Pinotage

Pinotage: a living national treasure or "the only grape variety which is carcinogenic"?

Pinotage is the one original South African grape, developed by Abraham Perold in Stellenbosch in 1925 by crossing Pinot Noir and Cinsault, then known as Hermitage.

It has the acidity of the former parent and the warm generosity of the latter. South Africans can’t make up their minds if Pinotage is a unique selling point for the country - in the same way Zinfandel is for California, or Malbec for Argentina - or a confusing obstacle to progress.
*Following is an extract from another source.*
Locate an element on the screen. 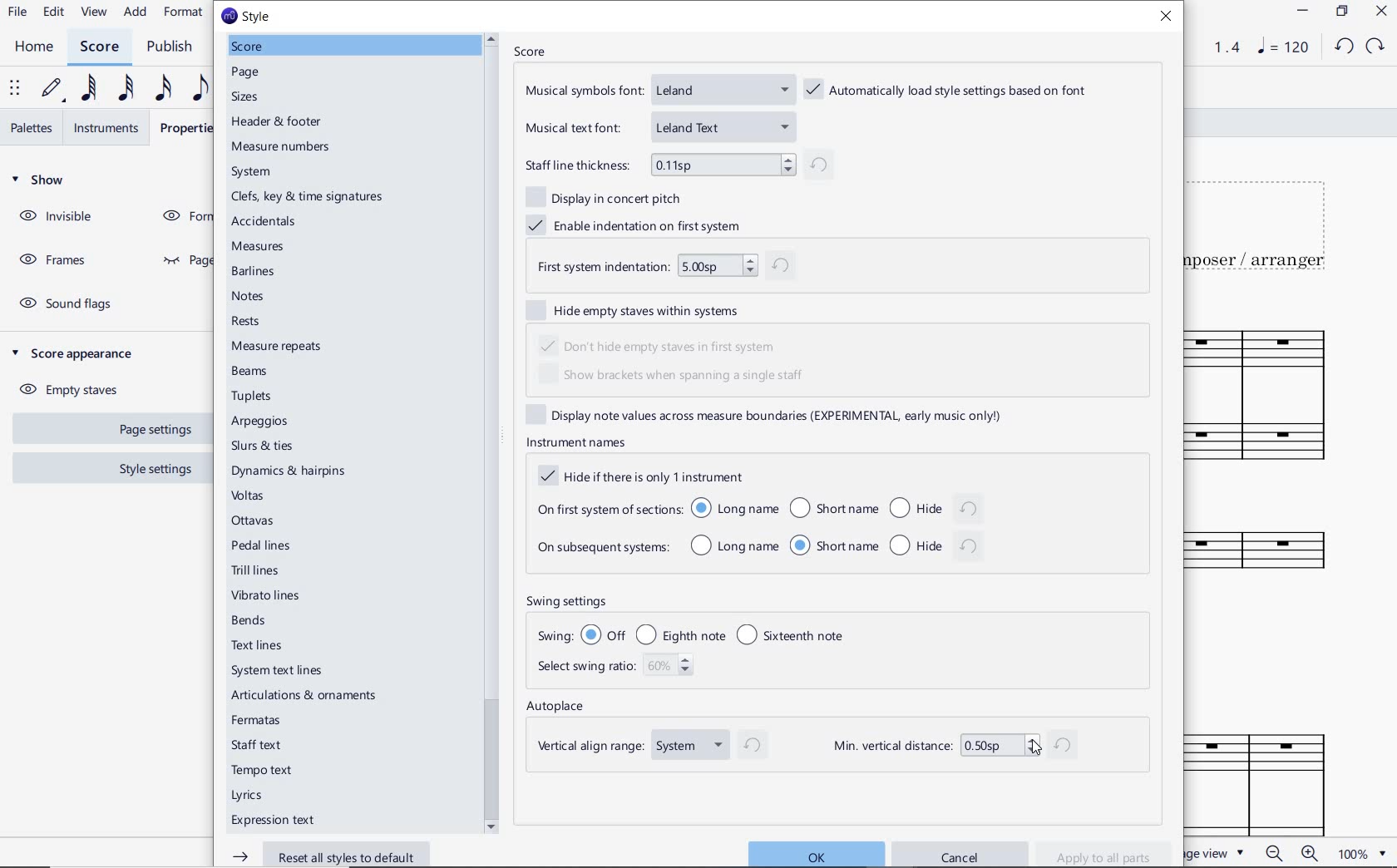 The width and height of the screenshot is (1397, 868). vibrato lines is located at coordinates (265, 597).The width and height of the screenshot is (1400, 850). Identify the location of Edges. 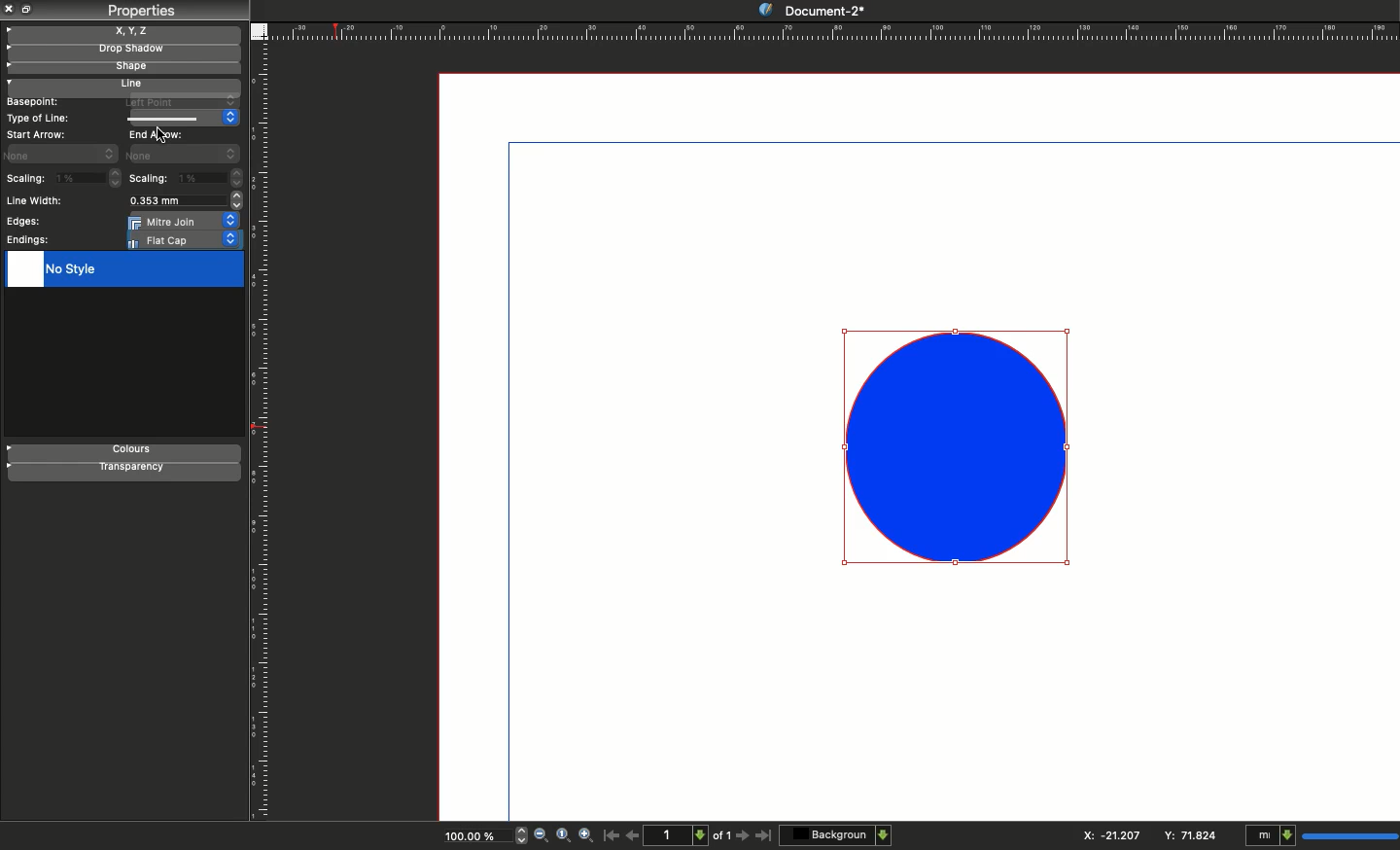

The problem about Pinotage is that, as Robert Joseph wrote in Wine magazine in August 2001, this ‘mongrel grape…unless very skilfully handled, tastes of bubble gum and burned rubber’; and he isn’t wrong about the worst examples.

By 1990 plantings had declined to less than 1% of the country’s vineyards, but there has been a considerable recovery in recent years, helped by a new understanding of how to realise its potential by improved viticulture, and also an increasing use of Pinotage as a blending ingredient.

Now there is a move afoot to promote a ‘Cape Blend’ which must include at least 30% Pinotage.

Despite Adi Badenhorst’s opinion, quoted in the header above, and the gloomy pronouncement of another winemaker that ‘looking for a good Pinotage is like looking for Godot’, there is excellent Pinotage.

One of its virtues is that it can be made in a variety of styles: from fresh and fruity to vibrant and spicy or even dark, intense and ageworthy.